● DIRECTIONS FOR THIS TASK: Copy out each line of the data below that contains the word "will". Case counts, so skip lines where it appears only with different capitalization.

● THE INPUT:
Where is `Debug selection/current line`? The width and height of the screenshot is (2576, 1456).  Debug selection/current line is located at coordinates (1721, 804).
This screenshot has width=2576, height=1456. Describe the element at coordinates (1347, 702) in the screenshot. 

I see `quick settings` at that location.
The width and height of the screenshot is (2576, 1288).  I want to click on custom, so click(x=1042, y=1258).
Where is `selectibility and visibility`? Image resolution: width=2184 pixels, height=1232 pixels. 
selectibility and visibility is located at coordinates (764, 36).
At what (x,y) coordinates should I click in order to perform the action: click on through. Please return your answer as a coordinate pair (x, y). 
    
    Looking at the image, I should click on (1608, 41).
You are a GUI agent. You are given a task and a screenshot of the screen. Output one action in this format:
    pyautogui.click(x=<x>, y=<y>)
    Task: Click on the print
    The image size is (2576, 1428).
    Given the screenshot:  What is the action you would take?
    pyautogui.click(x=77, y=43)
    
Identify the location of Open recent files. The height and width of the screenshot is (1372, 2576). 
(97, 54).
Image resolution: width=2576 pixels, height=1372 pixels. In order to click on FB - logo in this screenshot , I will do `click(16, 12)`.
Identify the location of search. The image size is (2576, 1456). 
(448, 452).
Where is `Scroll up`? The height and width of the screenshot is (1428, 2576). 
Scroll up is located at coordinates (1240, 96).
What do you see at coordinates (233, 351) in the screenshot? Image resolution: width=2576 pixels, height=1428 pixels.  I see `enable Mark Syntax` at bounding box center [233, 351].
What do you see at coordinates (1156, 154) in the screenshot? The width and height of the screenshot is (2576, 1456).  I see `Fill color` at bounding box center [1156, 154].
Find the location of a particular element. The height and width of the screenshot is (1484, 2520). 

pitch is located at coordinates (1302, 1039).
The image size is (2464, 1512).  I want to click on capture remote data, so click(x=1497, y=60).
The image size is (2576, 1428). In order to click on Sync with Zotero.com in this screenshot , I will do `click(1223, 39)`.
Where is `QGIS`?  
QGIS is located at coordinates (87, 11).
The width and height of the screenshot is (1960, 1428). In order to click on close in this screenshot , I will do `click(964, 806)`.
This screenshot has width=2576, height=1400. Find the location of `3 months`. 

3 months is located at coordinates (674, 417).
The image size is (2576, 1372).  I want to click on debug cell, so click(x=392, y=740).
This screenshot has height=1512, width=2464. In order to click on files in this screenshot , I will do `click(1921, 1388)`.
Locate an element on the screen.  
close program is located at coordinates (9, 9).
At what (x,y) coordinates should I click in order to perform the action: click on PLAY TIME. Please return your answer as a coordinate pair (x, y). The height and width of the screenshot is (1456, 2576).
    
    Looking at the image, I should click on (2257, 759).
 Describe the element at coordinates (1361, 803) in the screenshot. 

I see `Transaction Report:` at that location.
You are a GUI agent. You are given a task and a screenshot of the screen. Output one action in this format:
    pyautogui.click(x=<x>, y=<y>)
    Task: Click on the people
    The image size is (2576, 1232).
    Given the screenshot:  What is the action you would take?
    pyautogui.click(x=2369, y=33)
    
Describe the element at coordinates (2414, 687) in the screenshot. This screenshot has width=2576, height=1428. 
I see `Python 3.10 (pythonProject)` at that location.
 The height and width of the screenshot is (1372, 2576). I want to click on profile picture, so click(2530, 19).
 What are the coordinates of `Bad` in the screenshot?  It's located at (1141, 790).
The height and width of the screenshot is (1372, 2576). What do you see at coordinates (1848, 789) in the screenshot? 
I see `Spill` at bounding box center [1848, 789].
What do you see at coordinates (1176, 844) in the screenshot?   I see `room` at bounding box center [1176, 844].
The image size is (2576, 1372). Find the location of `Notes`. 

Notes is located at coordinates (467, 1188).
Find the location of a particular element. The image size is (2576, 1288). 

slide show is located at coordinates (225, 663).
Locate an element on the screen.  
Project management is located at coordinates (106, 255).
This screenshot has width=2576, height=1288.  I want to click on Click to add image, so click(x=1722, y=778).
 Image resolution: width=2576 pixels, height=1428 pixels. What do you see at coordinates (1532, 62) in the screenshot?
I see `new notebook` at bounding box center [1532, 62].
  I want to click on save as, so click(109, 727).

● ANSWER TO THIS EXERCISE:
Image resolution: width=2576 pixels, height=1372 pixels. In order to click on FB - logo in this screenshot , I will do `click(16, 12)`.
The image size is (2576, 1428). In order to click on Sync with Zotero.com in this screenshot , I will do `click(1223, 39)`.
The width and height of the screenshot is (1960, 1428). In order to click on close in this screenshot , I will do `click(964, 806)`.
This screenshot has height=1512, width=2464. In order to click on files in this screenshot , I will do `click(1921, 1388)`.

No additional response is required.